Problem requirements:
Copy out the lines of the records below, and only those lines, from the one with "Click blue icon" through the one with "You are a GUI", exactly as they appear.

Supplied data:
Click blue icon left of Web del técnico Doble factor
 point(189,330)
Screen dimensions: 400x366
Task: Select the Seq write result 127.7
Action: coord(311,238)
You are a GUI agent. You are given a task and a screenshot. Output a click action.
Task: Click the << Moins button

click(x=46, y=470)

---

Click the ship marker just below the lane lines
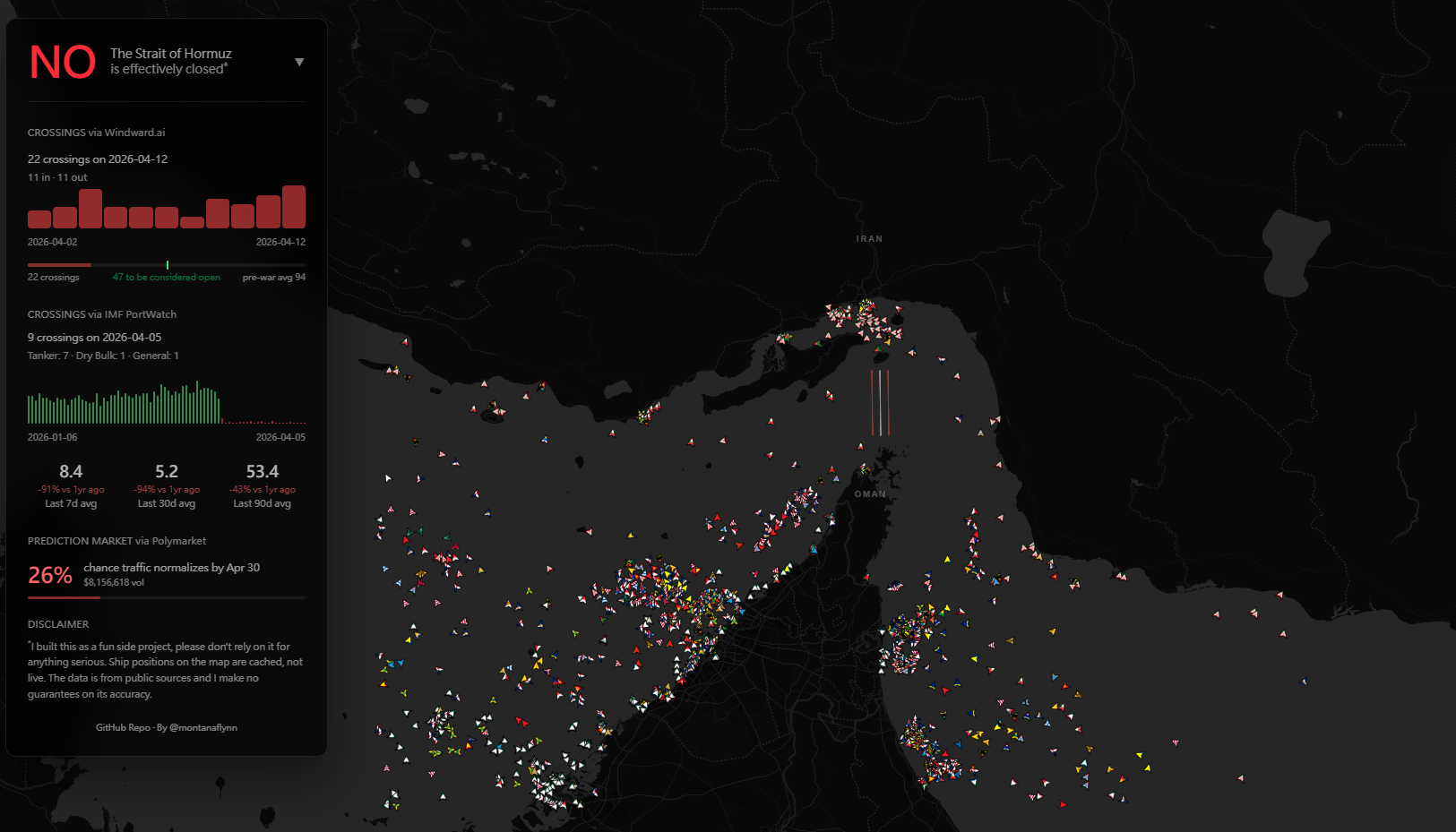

Problem solution:
Click blue icon left of Web del técnico Doble factor
 point(189,330)
Screen dimensions: 400x366
Task: Select the Seq write result 127.7
Action: coord(311,238)
You are a GUI agent. You are given a task and a screenshot. Output a click action.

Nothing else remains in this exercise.